**EXTRACT PROVIDED**
------------

Many buy a season pass for convenience at a ski area near them and that they enjoy skiing or riding, which is fine. If you like to visit a variety of ski areas throughout the season rather than just staying with one you might consider purchasing the Indy Pass, which offers the most choices of any multiple ski area pass in the Midwest. It's good at 30 ski areas scattered across Minnesota, Wisconsin, Iowa, Michigan and South Dakota.

Several of the ski areas are grouped within easy driving distance of each other, which means you can take road trips to visit two or three different resorts over a week long trip. There are trips like that in northwestern Lower Michigan, Upper Michigan, northern Wisconsin and Minnesota around the Great Lakes. The Indy Pass is also good at three of the Heartland's largest ski resorts, Lutsen Mountains, near a 900 foot vertical in the Gopher State, Granite Peak, at 700 feet, in the Badger State, and Terry Peak, over a 1,000 feet, in South Dakota's Black Hills.

The pass is currently on sale through November at $329 for adults and $149 children for the regular Indy Pass that does have blackout dates at some of the areas. The Indy+ Pass is $429 adults and $199 children with no blackout dates. The pass is good for two free days of skiing or snowboarding at each ski area and 25% off the daily rate for a third day on the slopes. Once your Indy Pass has been registered you simply go to the ticket window, get your lift ticket with your driver's license or photo ID for each day you wish to ski or ride.

For Midwest road trips it doesn't get any easier to combine ski areas for easy access and multiple days of skiing and riding. Of course it is also good at 70 other ski areas across the Lower 48, which means it’s easier than ever to maximize both your turns and your season.

------------

**GIVEN INFORMATION**

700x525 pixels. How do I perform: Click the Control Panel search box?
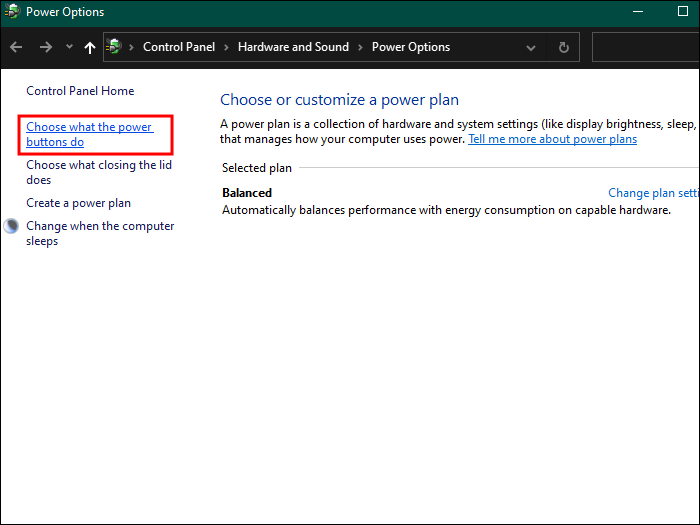[645, 47]

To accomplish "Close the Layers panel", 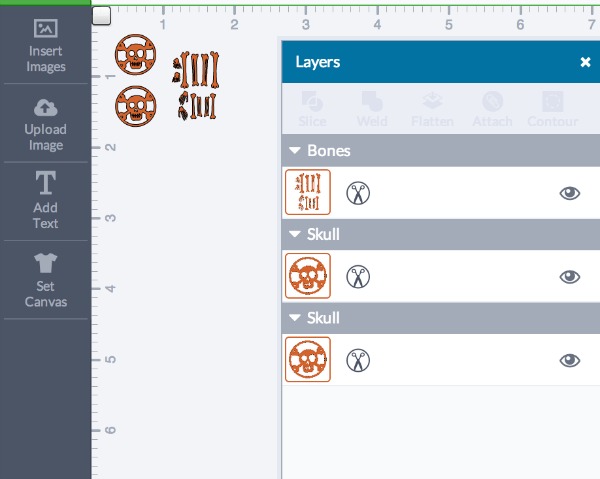I will pyautogui.click(x=585, y=62).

------------

**TASKS FOR THIS EXERCISE**
[A] After the Indy Pass text and the material, set down the stretch from "The pass is currently" through "ski or ride." word for word.
[B] Give a two-sentence summary of the Indy Pass text.

**RESULTS IN ORDER**
[A]
The pass is currently on sale through November at $329 for adults and $149 children for the regular Indy Pass that does have blackout dates at some of the areas. The Indy+ Pass is $429 adults and $199 children with no blackout dates. The pass is good for two free days of skiing or snowboarding at each ski area and 25% off the daily rate for a third day on the slopes. Once your Indy Pass has been registered you simply go to the ticket window, get your lift ticket with your driver's license or photo ID for each day you wish to ski or ride.

[B] The Indy Pass works at 30 ski areas across Minnesota, Wisconsin, Iowa, Michigan and South Dakota, several of them close enough together for road trips, and at 70 other ski areas across the Lower 48. On sale through November, the regular pass costs $329 for adults and $149 for children, with blackout dates at some areas, and the Indy+ Pass costs $429 and $199 with no blackout dates; each gives two free days at every area and 25% off the daily rate for a third day.